Hello convai,
I am using your solution in combination with a elevenlabs voice.
how ever - when I am asking a question, the answer sometimes returns as an audio which sound similar to a “slow motion voice”. the eleven labs support told me, this might be related to long answers of more than 800 characters - but I get this effect already at around 300 characters/answer. Is there a way to question the LLM and forward the answer in fragments (e.g. sentence by sentence) to elevenlabs and retrieve one audio for each sentence?
or are there other solutions to this problem?
Best regards,
MA
Hello @info_AM,
Thanks for reaching out, and sorry to hear you’re encountering this issue.
To better understand the problem, could you please share a sample audio or video recording where the issue occurs? Additionally, let us know whether this happens within the chatbox on convai.com or inside your engine integration (e.g., Unity or Unreal Engine).
If possible, please try replicating the issue on convai.com directly. That would help us determine whether the problem is with the voice generation itself or how it’s being handled in your project environment.
hello K3,
sure - I tested it with the chat on convai website and I have simmilar results.
please find the video attached (its german language - but even without language knowledge you can clearly hear the “problem”)
details on the different audio-bugs related to answer:
answer 01: the gaps between the words become longer and longer over the duration of the answer and the typical sound of the voice is distorted by those long gaps. later in this answer - last sentence - the voice it self gets slow-motion-mode like effects
answer 02: here I explicitly added the “reply as short answer” in german “kurze Antwort” to my text / question … but still even the short answer has audio issues (slow-motion-effect) in the end.
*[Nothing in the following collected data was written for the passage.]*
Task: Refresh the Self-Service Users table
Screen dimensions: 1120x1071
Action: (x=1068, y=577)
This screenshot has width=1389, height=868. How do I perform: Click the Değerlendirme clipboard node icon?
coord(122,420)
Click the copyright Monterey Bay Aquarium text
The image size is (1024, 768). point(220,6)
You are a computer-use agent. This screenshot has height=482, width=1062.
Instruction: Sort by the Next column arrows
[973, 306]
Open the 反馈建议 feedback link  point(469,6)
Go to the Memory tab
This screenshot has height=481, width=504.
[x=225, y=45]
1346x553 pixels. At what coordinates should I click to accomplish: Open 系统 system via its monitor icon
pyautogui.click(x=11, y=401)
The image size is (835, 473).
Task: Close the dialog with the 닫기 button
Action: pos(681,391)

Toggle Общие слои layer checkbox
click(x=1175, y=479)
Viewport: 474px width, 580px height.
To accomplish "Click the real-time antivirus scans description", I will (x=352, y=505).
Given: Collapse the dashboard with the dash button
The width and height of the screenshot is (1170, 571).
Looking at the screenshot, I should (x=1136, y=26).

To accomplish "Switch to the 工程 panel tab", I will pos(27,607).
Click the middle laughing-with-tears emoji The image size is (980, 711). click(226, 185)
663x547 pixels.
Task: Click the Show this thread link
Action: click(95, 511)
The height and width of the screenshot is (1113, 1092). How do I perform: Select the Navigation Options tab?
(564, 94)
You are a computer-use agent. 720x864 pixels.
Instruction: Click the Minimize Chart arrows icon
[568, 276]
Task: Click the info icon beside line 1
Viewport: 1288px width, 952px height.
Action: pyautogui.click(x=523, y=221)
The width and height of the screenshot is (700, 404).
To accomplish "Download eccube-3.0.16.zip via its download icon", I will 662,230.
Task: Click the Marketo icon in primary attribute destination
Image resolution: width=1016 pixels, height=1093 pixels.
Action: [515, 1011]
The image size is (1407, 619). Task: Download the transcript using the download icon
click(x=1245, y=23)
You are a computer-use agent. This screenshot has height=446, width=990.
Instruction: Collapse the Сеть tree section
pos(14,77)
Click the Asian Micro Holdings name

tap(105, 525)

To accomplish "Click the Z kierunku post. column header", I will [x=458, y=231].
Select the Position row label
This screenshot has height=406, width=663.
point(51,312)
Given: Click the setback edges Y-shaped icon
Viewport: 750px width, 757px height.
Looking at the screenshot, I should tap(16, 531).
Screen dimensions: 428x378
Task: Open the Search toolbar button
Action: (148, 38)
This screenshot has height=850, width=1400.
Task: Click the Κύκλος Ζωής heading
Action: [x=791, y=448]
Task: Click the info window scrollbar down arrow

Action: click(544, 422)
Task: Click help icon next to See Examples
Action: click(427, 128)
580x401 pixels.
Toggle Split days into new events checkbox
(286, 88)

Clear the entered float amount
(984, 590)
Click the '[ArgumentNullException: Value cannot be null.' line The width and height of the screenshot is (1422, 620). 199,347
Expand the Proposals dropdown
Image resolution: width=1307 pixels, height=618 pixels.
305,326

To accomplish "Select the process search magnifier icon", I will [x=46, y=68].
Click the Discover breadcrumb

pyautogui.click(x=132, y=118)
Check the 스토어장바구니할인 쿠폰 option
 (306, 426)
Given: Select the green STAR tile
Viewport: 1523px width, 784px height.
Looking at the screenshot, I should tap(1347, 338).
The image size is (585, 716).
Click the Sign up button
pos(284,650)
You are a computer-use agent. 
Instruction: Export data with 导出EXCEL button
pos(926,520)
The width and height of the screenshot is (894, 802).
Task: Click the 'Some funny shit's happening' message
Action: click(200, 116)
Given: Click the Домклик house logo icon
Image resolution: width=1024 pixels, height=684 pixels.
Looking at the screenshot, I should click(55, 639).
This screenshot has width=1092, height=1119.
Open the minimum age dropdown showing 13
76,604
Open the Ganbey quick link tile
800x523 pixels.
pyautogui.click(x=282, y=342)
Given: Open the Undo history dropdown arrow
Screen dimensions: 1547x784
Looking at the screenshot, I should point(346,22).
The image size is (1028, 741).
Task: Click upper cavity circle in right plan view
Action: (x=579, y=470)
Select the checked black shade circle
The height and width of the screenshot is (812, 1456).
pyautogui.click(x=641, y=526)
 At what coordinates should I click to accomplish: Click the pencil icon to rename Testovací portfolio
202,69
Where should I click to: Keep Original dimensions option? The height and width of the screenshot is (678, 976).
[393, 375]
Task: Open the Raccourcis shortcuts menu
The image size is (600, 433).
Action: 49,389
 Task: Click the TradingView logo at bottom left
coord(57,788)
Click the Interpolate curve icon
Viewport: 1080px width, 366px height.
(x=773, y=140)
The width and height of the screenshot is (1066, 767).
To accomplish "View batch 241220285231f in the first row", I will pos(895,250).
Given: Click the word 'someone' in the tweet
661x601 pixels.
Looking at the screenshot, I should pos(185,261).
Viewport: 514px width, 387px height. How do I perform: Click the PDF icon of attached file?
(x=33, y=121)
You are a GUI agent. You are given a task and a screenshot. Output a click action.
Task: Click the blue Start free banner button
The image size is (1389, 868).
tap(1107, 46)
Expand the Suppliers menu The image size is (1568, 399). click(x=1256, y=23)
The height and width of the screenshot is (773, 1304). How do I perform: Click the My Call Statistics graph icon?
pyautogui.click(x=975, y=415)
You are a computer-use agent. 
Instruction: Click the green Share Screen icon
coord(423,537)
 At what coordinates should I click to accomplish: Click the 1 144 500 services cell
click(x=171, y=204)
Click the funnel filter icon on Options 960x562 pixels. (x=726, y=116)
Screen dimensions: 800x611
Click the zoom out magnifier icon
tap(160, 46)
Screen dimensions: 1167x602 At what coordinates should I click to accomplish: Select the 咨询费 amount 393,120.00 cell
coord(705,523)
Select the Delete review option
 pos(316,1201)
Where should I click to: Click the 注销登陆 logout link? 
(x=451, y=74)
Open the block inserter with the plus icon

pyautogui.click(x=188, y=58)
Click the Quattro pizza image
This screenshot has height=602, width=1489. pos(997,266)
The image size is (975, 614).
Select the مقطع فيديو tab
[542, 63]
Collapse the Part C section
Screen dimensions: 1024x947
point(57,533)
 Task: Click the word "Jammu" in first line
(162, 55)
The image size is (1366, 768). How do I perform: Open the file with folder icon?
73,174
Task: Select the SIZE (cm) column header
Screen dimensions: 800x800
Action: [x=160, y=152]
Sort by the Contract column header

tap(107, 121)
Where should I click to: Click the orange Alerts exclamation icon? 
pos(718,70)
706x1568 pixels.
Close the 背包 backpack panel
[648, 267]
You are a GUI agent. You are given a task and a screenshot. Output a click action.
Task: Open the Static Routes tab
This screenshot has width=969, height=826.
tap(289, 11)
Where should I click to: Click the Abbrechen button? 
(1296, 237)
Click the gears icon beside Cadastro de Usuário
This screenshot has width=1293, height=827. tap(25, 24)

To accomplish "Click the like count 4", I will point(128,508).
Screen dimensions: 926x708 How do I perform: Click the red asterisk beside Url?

answer 03: again I added “reply as short answer” .. this time the voice has not audio bugs and sound as expected
answer 04: same as 03 regarding quality .. but the last word slows down a bit
answer 05: okay*ish
answer 06: here its a medium length of the answer and its okay but not as good as 03
answer 07: a lot of audio issues in the second half .. the voice’s tone is turning into a strange version and the gaps between the words get longer, the voice over all slower
we get simmilar output issues in UNITY integration.
Over all the answers (to us) are very short … and we didnt expect any troubles here. 11Labs supports telle me up to 800 characts should be okay … the first answer in my example has 338 characters and therefore should be no problem at all!
Please upload to google drive.
here is the link:
meanwhile elevenlabs also added some context to this issue
" Hi Markus,
Thank you for reaching out, I will be glad to look into this further for you.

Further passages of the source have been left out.